The group were returning from a vigil at the Anglican Cathedral in Perth when they change trains at Murdoch Station.
‘They got on the homeward bound train, with a pram, four children. Two of the adults were carrying their flags, rolled up.
“We got these dirty gestures and looks. We live with that sort of behaviour.”
“One lady gave us the finger. I couldn’t believe it.”
“I shouldn’t have been surprised but well I want to think better of people because there are really good White people too,” said Ms Mackay.
“Then there started some of the racist comments, the usual stuff, in line with the get over the invasion stuff.”
“I am one to talk to people and I tried to talk to them, talk to them about our peoples, what we have been through, what we go through but it didn’t resonate. We just got more garbage hurled back at us.”
“You’d think they’d have some honour you know, with my kids with me, but you know we get put down all the time.”
“But we have to be strong, stay strong, so the children grow up strong.”’
Two rail officers boarded the train at Cockburn Central in response to a call from a passenger. They ejected the group of Aboriginal women and children from the train.
‘Ms Mackay said, “I asked them why they were targeting us? I asked them what is it that we are supposed to have done. They came back with the obnoxious argument that we were being ‘loud’. Someone phoned them and complained about us being ‘loud’. The train guards would not listen to anything we had to say.”’
This story is not over as two White men approached the rail officers and told them they were wrong about their assumptions. They later filed a complaint to TranPerth.
‘But there were two young White men on that train who did not want to have a bar of the racism and who stood up to be counted. As the Railway Patrol Officers were forcibly removing one of Ms Mackay’s companions from the train - Nicole Culbong - the two young men jumped up from their seats and told the Officers that they were wrong in their assumptions. They stated Ms Mackay’s party had not done anything to justify their ejection from the train. One of them was allegedly pushed back and both were told by one of the Officers to “stay out of this”.
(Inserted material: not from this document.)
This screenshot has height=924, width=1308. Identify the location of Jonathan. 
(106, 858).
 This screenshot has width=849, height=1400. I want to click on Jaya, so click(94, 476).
However they would later file complaints to TransPerth.’
Moreover, Mrs Mckay had called the reporter (Gerry Georgatos) and he listened in on the conversation. He asked to speak to the officers but they refused. Gerry later contacted TransPerth and will publish TransPerth’s response in The Stringer once he has received it.
Please check out the full article.
I’d like to end today’s blog with today’s Elder’s quotation and meditation from Meditations with Native American Elders: The Four Seasons by Don Coyhis.
“The first thing that we want you to understand is that spirit has no color or race to it. It doesn’t matter whether your skin is white, black, red, Hispanic, whatever. No one out there is any better than you and you are no better than anyone else out there.” John Peters (Slow Turtle), WAMPANOAG
‘We are all created to be of equal worth. We may be different sizes, different heights, different ages, different colors. We may have different beliefs and be of different cultures. In the unseen world, we are all spirit formed into different shapes and colors - but we are all worthy. For example, you can have water, you can have steam, or you can have ice. Which of these is not made up of H2O?’